We also learnt how to use outriggers, used by one legged skiers and abled sit skiers, to provide lateral stability and control, and also techniques and strategies to manage clients with cognitive impairment. School kids with ADHD, Aspergers, Autism or Down Syndrome, are the most common impairments seen, and it's the volunteer's job to help the ski instructor in a school group to keep the kids all on track and skiing together as a group. And deal with the fallout if the kid loses the plot!!
There were a lot of people at the training weekend so although it was fun, there was a fair amount of waiting around for your turn to try the gear. There's more training available throughout the season but the best way will be to get the hours in. For my Level 1 certification I only need to have 4 days of volunteering but I'd rather get a lot more hours under my belt. Luckily, I have the time to do it, and with TC still closed, there's no time like the present.

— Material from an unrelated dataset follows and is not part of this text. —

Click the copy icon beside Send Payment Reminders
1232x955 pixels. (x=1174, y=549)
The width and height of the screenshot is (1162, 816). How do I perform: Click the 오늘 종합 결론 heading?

So at the first opportunity, I jumped on it. This week I've had more training at tethering and bucketing, as well as loading onto the chairlift. I'm not yet fully confident with the bucketing and loading but happy to do more practice before letting me loose on clients. So after a couple of half days of further training I accompanied a couple of volunteers with an adult client with cerebral palsy and limited verbal communication. She required full bucketing but can do some steering by leaning her body, and turned out to be quite the speed freak. As a disabled sailor she sails independently using just a toe to control the boat (must be some awesome electronics involved) so she wasn't scared of adventure so we took her down to Captains and over a few unscheduled bumps! I helped block, which means skiing behind creating a triangulated barrier to protect the disabled skier from the other punters on the hill. Not an easy task with the myriad out of control skiers and boarders on that mountain now its school holiday season!!
What was really interesting was our feedback to each other after the session. Both the other two volunteers, despite both being ski instructors themselves, said they weren't comfortable with the small talk, whereas when I joined them and immediately built up a rapport and conversation with the client that really helped them. Although they did all the physical work, I provided the light entertainment!! Of course I have years more experience communicating with people with disabilities than they do, and zero apprehension about doing so, so I was really glad I could be so useful given I wasn't doing the lifting and steering work. It really is a team effort.
By the end of the session we had all had an awesome time, including our client who was grinning from ear to ear and even heard to chuckle loudly when I sussed out that she was a girl who loved speed and adventure. All of us volunteers got such a thrill out of the experience, and I'm sure the rest of the volunteers helping her out this week will have as much fun as we did.
Later in the week I will be volunteering with a lass with Down Syndrome. I'm looking forward to that.
In the interim, we've had more snow and Treble Cone is scheduled to open tomorrow.